In addition to the required user accounts, Delegated Authentication or Service Account, Configuration Manager will also create a service principal in the tenant you're installing.
What is the service principal?
This service principal assists in authenticating into the tenant and making configuration changes to supported configurations wherever possible.
By default, when you install a tenant, Configuration Manager creates a service principal named
Simeon Cloud Sync
within that tenant.
There are key points to remember regarding service principal authentication:
- Not all configurations can be synced using a service principal, as Microsoft's support for this method is limited.
- Configuration Manager will utilize the service principal for syncing configurations wherever it's possible.
- For configurations that cannot be synced via the service principal, Configuration Manager will revert to using the user account specified during installation, either delegated authentication or a service account (see the following section).
- Utilizing the service principal for supported configurations enhances security since it no user account is involved.
Custom service principal
If you would prefer not to use Configuration Manager's default service principal, or you wish to have very granular control over every aspect of Configuration Manager's access into the tenant, you can bring your own custom service principal. This approach allows you to assign the properties and scopes to the service principal as you desire.
Configuration Manager will then utilize your custom service principal instead of our default one.

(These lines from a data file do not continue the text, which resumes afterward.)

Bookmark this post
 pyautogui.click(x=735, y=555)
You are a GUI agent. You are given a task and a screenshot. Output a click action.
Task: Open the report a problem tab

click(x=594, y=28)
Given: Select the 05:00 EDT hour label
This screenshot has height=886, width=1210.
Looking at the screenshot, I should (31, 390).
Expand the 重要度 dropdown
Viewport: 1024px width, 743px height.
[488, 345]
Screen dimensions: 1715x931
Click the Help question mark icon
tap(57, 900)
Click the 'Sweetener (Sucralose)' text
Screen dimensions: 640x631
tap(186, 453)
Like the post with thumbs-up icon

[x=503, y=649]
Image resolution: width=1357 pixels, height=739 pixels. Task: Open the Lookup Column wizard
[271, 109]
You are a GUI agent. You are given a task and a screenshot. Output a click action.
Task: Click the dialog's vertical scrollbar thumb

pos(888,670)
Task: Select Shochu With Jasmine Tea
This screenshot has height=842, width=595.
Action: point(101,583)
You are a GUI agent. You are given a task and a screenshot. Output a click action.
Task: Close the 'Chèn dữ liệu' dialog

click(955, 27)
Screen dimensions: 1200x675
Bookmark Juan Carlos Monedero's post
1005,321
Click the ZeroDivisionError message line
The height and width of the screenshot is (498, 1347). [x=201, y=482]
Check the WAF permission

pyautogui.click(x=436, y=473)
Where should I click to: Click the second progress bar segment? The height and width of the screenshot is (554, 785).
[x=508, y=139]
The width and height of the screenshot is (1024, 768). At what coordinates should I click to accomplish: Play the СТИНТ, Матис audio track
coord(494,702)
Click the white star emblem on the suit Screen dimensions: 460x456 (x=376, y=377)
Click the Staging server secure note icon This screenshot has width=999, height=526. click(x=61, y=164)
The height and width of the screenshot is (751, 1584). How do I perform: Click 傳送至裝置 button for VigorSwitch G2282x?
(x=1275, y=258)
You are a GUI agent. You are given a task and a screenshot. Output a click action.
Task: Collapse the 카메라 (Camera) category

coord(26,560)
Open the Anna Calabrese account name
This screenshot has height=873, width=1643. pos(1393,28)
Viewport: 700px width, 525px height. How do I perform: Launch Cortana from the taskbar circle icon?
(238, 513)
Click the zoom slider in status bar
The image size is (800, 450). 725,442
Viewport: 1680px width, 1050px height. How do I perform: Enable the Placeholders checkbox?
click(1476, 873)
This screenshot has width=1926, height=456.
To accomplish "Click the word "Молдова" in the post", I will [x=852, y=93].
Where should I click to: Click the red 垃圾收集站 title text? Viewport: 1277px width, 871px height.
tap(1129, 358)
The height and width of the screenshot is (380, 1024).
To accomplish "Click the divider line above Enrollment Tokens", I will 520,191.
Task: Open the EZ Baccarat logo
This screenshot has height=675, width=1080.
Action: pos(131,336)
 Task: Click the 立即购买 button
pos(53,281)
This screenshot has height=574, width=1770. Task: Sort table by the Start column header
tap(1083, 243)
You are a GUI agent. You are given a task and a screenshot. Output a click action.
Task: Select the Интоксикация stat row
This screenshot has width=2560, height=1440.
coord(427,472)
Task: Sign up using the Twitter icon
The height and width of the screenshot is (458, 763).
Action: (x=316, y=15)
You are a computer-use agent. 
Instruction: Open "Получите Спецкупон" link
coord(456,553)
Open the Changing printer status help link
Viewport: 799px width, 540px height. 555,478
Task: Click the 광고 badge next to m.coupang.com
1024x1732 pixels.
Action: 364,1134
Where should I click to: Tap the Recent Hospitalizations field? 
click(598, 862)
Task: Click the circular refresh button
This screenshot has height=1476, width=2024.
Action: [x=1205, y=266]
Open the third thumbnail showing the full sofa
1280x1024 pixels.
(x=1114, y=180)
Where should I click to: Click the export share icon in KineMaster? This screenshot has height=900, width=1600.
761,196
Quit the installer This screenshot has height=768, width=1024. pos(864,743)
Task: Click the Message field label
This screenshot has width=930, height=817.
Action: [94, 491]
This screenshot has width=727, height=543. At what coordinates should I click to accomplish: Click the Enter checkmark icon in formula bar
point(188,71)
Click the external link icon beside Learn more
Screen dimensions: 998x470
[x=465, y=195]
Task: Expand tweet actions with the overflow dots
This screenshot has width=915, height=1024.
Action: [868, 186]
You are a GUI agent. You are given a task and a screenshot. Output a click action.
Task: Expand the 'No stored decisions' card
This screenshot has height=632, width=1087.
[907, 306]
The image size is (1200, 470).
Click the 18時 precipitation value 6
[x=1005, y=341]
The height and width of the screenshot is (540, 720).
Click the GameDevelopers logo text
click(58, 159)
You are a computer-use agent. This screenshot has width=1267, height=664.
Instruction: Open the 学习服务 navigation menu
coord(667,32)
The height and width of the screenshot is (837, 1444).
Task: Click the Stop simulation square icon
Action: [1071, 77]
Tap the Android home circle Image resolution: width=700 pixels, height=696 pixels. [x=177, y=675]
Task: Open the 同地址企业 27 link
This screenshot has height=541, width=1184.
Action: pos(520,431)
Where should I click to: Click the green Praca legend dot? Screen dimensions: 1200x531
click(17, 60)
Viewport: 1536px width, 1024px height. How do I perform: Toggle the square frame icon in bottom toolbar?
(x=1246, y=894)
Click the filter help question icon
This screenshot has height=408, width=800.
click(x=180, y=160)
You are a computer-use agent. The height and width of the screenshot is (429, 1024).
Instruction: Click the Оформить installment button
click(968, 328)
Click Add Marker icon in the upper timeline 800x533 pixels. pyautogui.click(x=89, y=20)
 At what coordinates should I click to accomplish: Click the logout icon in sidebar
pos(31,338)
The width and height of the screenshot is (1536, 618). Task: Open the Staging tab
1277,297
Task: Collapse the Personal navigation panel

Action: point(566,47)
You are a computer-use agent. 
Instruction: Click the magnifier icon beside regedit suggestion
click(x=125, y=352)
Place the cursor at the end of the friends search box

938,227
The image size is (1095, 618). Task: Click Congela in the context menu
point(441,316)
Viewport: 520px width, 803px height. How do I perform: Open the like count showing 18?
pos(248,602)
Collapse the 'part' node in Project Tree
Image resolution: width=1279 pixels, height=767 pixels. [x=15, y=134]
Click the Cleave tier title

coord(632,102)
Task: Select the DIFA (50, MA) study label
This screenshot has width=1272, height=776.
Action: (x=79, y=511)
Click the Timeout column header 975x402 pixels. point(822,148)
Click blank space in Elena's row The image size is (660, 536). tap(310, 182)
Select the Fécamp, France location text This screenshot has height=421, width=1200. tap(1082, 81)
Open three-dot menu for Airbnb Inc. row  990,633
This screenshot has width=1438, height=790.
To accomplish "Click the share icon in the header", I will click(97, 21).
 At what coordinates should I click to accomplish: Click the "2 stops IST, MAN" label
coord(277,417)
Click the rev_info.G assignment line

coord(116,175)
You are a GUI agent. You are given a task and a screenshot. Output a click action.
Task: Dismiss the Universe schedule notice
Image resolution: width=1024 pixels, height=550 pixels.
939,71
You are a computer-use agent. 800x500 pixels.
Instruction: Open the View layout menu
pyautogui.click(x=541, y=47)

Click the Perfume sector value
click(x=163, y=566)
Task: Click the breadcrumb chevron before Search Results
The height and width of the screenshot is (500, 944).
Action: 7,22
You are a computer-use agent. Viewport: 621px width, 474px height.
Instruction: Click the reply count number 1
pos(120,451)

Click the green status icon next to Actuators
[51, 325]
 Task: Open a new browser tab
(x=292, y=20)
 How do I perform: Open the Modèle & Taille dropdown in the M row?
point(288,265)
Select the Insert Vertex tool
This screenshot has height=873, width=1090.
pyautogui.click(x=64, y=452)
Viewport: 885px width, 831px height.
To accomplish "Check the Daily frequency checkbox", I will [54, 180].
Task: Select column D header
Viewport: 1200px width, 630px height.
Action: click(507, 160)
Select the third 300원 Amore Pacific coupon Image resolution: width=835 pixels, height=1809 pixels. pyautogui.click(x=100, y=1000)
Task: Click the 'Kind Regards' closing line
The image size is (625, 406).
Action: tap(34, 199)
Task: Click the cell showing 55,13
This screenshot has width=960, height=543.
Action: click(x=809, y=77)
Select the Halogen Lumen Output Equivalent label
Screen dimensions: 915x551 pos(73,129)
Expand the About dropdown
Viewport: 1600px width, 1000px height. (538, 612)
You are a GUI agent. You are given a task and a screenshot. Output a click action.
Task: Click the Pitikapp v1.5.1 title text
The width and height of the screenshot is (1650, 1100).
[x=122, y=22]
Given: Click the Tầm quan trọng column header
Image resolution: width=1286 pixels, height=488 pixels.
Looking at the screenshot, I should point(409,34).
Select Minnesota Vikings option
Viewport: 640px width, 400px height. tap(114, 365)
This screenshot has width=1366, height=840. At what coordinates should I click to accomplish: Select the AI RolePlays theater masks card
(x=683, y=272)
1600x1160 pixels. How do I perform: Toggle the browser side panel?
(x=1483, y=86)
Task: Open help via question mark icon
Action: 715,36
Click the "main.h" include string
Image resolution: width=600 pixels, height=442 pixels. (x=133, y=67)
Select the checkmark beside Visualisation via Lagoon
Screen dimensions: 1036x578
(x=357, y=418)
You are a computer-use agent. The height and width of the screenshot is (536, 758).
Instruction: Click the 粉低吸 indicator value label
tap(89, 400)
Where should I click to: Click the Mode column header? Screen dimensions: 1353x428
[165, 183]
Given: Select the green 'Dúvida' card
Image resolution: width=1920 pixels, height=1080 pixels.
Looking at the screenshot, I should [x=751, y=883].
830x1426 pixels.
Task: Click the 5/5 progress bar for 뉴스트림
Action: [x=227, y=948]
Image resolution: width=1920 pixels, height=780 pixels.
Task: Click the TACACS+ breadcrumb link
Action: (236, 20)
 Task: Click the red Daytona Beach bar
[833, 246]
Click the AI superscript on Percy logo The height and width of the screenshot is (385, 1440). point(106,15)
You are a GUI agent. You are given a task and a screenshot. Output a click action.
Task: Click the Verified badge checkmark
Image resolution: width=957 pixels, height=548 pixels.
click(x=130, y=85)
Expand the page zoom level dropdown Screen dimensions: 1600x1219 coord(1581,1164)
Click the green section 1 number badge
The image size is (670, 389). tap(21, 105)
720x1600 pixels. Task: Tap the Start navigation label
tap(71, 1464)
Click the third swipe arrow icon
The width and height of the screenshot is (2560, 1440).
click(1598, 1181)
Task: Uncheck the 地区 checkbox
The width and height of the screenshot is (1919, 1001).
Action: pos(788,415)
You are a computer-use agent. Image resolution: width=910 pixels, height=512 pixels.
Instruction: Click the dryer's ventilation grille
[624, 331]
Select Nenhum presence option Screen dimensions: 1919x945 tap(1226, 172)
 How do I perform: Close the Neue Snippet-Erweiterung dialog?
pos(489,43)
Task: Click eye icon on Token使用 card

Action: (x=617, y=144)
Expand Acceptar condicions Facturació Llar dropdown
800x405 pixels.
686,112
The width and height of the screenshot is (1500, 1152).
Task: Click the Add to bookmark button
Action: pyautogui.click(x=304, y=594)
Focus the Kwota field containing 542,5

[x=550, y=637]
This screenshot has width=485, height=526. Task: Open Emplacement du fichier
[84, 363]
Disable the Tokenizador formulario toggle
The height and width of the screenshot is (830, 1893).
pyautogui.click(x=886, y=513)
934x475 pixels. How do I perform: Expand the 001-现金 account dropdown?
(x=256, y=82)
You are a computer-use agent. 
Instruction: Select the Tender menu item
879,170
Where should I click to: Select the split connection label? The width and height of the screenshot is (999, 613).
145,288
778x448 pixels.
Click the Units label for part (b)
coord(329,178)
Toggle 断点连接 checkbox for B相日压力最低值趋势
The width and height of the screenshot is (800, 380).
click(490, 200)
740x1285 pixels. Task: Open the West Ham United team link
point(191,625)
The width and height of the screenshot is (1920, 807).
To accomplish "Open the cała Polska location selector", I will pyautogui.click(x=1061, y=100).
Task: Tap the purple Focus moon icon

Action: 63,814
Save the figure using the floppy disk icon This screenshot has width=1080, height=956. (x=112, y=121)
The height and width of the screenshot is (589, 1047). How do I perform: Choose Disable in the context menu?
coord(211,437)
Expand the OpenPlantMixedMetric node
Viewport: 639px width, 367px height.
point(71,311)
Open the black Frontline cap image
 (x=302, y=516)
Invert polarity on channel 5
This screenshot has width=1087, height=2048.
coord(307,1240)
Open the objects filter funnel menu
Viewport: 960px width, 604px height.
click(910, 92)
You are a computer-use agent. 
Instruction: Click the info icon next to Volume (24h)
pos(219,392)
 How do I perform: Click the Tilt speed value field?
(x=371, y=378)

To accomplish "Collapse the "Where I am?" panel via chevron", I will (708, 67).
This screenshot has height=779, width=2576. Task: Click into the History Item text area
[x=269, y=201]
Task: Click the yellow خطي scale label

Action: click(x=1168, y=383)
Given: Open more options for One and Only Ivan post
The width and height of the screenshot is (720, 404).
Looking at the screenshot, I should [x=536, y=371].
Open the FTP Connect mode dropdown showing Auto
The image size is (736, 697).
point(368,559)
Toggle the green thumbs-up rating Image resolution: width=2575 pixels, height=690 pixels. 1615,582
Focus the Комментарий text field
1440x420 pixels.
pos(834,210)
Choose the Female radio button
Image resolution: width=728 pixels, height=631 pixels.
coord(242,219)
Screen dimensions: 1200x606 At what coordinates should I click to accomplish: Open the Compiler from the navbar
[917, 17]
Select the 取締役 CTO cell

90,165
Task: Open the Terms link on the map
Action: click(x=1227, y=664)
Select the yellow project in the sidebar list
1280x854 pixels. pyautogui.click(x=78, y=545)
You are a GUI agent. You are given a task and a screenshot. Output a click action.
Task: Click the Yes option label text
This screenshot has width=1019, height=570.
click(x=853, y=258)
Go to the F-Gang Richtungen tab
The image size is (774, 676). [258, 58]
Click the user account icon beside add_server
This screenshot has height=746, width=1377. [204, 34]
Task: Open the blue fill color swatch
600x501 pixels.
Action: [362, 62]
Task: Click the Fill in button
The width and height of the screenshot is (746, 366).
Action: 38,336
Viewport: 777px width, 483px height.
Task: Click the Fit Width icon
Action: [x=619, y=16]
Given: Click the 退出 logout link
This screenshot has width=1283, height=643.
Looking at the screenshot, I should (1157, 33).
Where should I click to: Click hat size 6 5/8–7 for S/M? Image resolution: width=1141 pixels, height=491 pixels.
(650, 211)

Instructions to create a custom service principal
To create and configure a custom service principal in the Azure portal, follow these steps:
- Create the service principal with the desired permissions in the Azure portal:
- Go to portal.azure.com > Enterprise applications > + New application > + Create your own application
- Give your application a name and select Non-gallery
- Configure the service principal as follows:
- Go to portal.azure.com > App registrations > Open the app registration for the custom application
- Expose an API > + Add a scope
- Application ID URI:
api://simeoncloud/{tenantId}
- Scope name: user_impersonation
- Who can consent: Admins only
- Admin consent display name: Access resources as the impersonated user
- Admin consent description: Allows the application to read and write resources as the impersonated user
- State: Enabled
- Application ID URI:
- + Add a client application
- Client ID: 1950a258-227b-4e31-a9cf-717495945fc2 (this ID is for Microsoft Azure PowerShell)
- Authorized scopes: Check the box next to
api://simeoncloud…
- API permissions > + Add a permission
- You can choose those permissions that correspond to the configuration types that you want to Sync
- For a list of the scopes used by Configuration Manager, refer to this guide.
- To see the default Configuration Manager Sync service principal configuration, refer to this page.
-
Grant admin consent for MSFT for the service principal you created:
- In the Azure portal > App registrations > API permissions > Grant admin consent for MSFT
-
Create a secret key:
- Under “Certificates and secrets” > + new client secret > follow the on-screen instructions.
-
Navigate to the Configuration Manager Application > Install > Advanced Settings
- If reinstalling an existing tenant, toggle New Tenant > Existing Tenant to view existing tenants
- Select Use custom service principal
- Enter the Application AppID from the Azure portal; not to be confused with the object ID.
- Enter the Application secret key generated in Step 4 above.
- Proceed with the tenant installation and Sync.